Tuesday, December 2, 2008

High level basics about Amplifiers

The purpose of an amplifier is to take an analogue or digital audio signal sent at line level and raise its amplitude then send it to the speakers to reproduce the live or recorded sound. 

An amplifier reproduces the sound exactly as it receives it (more or less) since it is not a perfect reproduction some distortion is added on top of the distortion that may or may not exist in the source signal. The level of increase is determined by controls on the device and is usually scaled from 0 – 100 incrementally. 

Some items of interest with regards to amps are:

  • Gain - the ratio of output to input power
  • Bandwidth – The range of frequencies the amplifier can successfully transmit
  • Efficiency – the measure of how much energy is converted to useful sound
  • Noise - Noise Factor is the ratio of Signal to Noise Ratio of input signal to that of the output signal
  • Slew rate - the maximum rate of change of output variable
  • Overhead – the amount in reserve over the min required by speakers 

The mistake many make is confusing loudness with sound quality – just because a system is loud does not mean the sound is good. Allow me to give you a simple rule of thumb is the bigger the speaker the more power needed to move it. 

Think about it this way

  • Pick up a pebble – how much effort does it take?
  • Now try to pick up a bolder – much harder right? 
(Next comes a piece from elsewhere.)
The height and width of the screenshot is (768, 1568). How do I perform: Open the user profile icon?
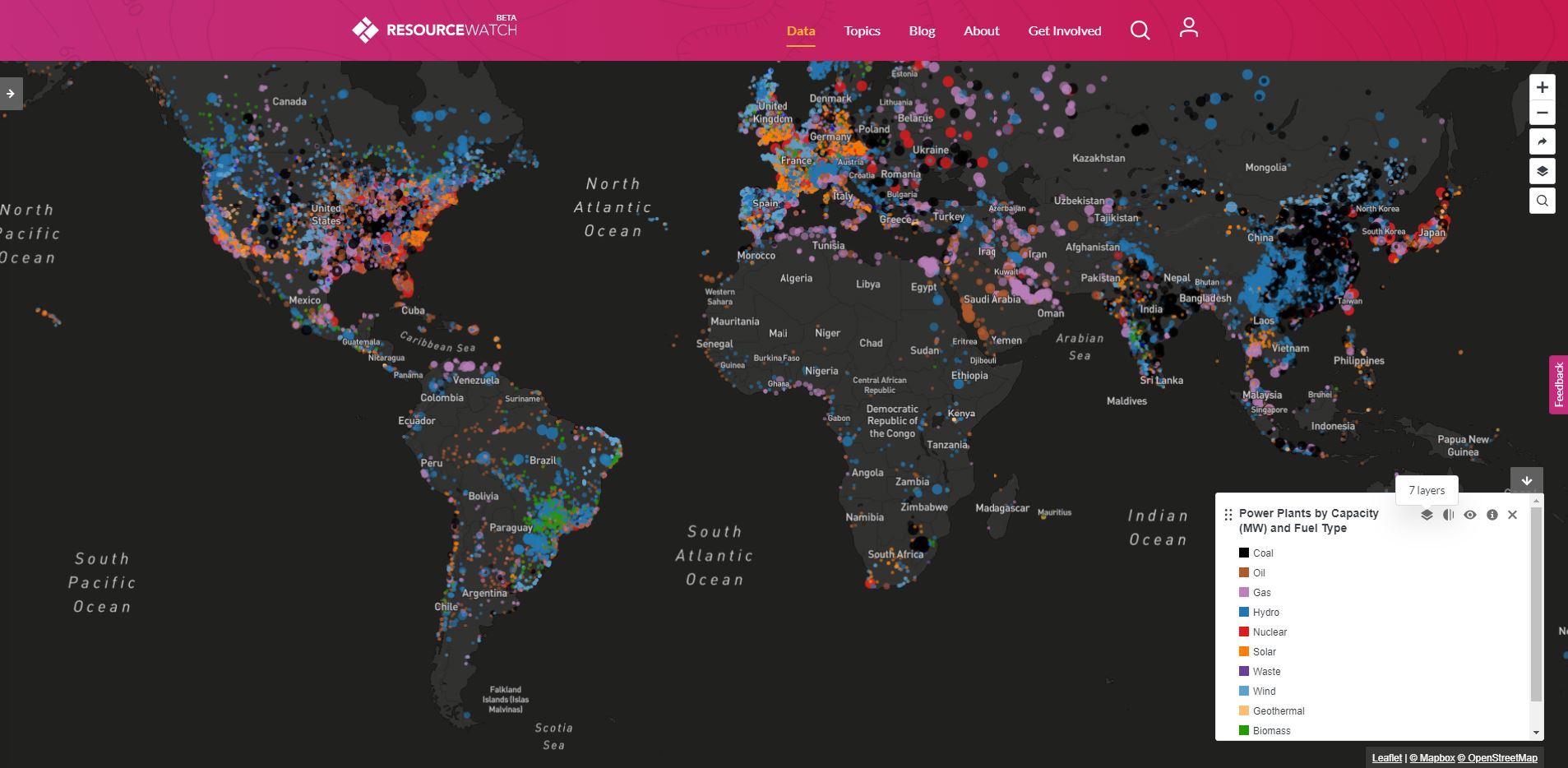1188,29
Each speaker makes sound by moving its diaphragms to create sounds waves by moving are, the large the speaker the more are that must be displaced and the more power needed. That is why speakers typically come with ratings to let you know the min required to make then function at an acceptable sound level. And yet overdrive (drive speakers to hard) they try to move air faster than they are designed and this causes distortion in the quality of sound.